Everything from the line containing "Church Spaces (128, 231)" through the final line of the records must be transcribed verbatim; nothing else belongs in the result.
START SOURCE INFORMATION
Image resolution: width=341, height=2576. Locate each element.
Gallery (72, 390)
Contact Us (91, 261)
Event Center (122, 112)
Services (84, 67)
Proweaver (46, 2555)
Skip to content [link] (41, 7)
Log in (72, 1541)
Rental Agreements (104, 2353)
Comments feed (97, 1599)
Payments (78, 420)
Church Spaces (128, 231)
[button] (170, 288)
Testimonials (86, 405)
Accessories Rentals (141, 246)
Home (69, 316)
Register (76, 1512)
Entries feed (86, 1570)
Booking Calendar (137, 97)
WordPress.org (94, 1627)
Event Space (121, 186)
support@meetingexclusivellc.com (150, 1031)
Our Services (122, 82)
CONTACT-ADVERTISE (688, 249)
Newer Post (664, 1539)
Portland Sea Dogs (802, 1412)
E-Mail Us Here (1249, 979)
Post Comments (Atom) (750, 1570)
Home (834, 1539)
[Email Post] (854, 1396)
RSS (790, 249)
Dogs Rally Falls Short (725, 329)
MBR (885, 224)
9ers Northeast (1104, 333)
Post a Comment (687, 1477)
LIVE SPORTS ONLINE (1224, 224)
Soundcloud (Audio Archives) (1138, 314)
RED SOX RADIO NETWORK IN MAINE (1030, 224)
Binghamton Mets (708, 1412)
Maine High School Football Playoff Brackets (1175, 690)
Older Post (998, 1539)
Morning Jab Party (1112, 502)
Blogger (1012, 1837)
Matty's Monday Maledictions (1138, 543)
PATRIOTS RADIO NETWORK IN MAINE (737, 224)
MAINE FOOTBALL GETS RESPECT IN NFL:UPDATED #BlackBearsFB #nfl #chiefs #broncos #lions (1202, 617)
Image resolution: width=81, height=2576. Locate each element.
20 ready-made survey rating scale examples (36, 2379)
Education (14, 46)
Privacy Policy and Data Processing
END SOURCE INFORMATION
◆ EXERCISE RESPONSE:
Church Spaces (128, 231)
[button] (170, 288)
Testimonials (86, 405)
Accessories Rentals (141, 246)
Home (69, 316)
Register (76, 1512)
Entries feed (86, 1570)
Booking Calendar (137, 97)
WordPress.org (94, 1627)
Event Space (121, 186)
support@meetingexclusivellc.com (150, 1031)
Our Services (122, 82)
CONTACT-ADVERTISE (688, 249)
Newer Post (664, 1539)
Portland Sea Dogs (802, 1412)
E-Mail Us Here (1249, 979)
Post Comments (Atom) (750, 1570)
Home (834, 1539)
[Email Post] (854, 1396)
RSS (790, 249)
Dogs Rally Falls Short (725, 329)
MBR (885, 224)
9ers Northeast (1104, 333)
Post a Comment (687, 1477)
LIVE SPORTS ONLINE (1224, 224)
Soundcloud (Audio Archives) (1138, 314)
RED SOX RADIO NETWORK IN MAINE (1030, 224)
Binghamton Mets (708, 1412)
Maine High School Football Playoff Brackets (1175, 690)
Older Post (998, 1539)
Morning Jab Party (1112, 502)
Blogger (1012, 1837)
Matty's Monday Maledictions (1138, 543)
PATRIOTS RADIO NETWORK IN MAINE (737, 224)
MAINE FOOTBALL GETS RESPECT IN NFL:UPDATED #BlackBearsFB #nfl #chiefs #broncos #lions (1202, 617)
Image resolution: width=81, height=2576. Locate each element.
20 ready-made survey rating scale examples (36, 2379)
Education (14, 46)
Privacy Policy and Data Processing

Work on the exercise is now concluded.